**Stated problem:**
Edit the lines from the one holding "Reviews (334, 745)" through the end of the material, both included, changing "My Basket" to "My Cart" and keeping everything else the same.

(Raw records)
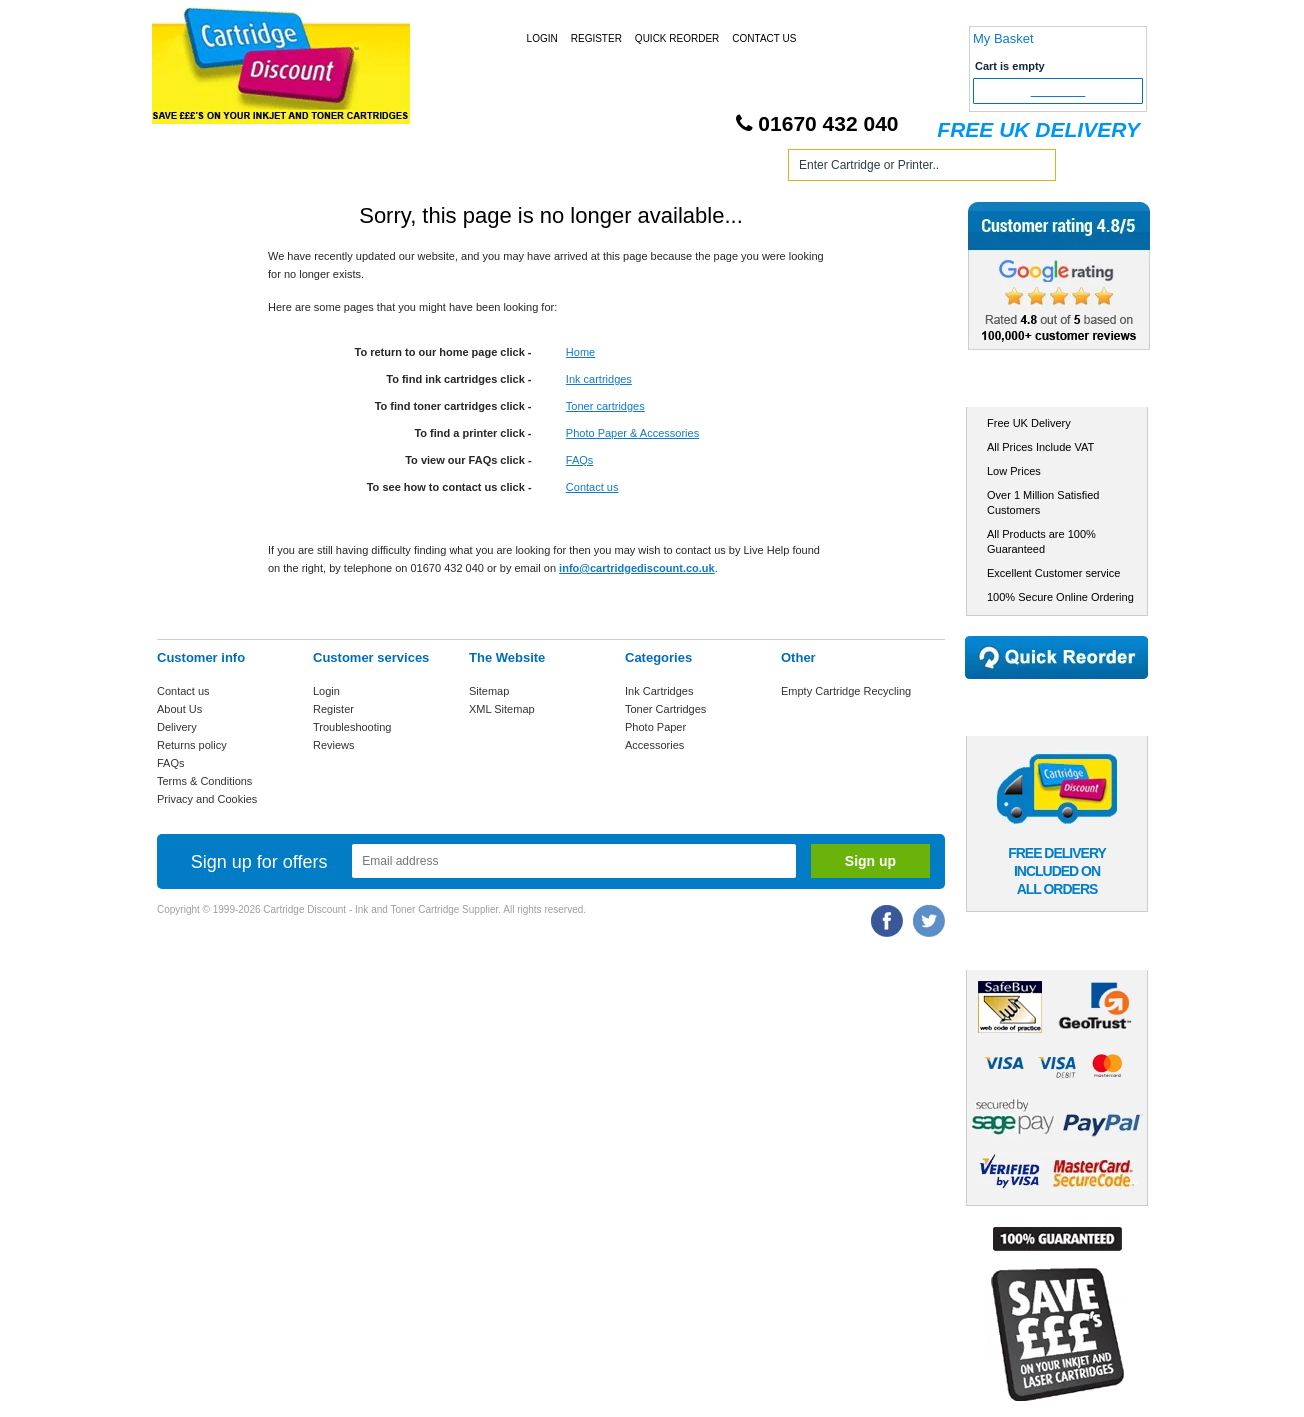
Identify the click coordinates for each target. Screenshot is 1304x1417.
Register (596, 38)
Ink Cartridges (310, 168)
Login (542, 38)
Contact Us (764, 38)
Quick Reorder (677, 38)
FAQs (580, 460)
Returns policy (192, 745)
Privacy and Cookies (207, 799)
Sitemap (489, 691)
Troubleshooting (352, 727)
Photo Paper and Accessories (655, 168)
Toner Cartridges (460, 168)
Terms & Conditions (204, 781)
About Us (179, 709)
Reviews (334, 745)
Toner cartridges (605, 406)
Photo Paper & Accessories (632, 433)
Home (196, 168)
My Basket (1003, 38)
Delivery (177, 727)
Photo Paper (655, 727)
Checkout (1058, 91)
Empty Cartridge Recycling (846, 691)
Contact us (592, 487)
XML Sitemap (502, 709)
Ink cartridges (599, 379)
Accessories (654, 745)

**The response:**
Reviews (334, 745)
Toner cartridges (605, 406)
Photo Paper & Accessories (632, 433)
Home (196, 168)
My Cart (1003, 38)
Delivery (177, 727)
Photo Paper (655, 727)
Checkout (1058, 91)
Empty Cartridge Recycling (846, 691)
Contact us (592, 487)
XML Sitemap (502, 709)
Ink cartridges (599, 379)
Accessories (654, 745)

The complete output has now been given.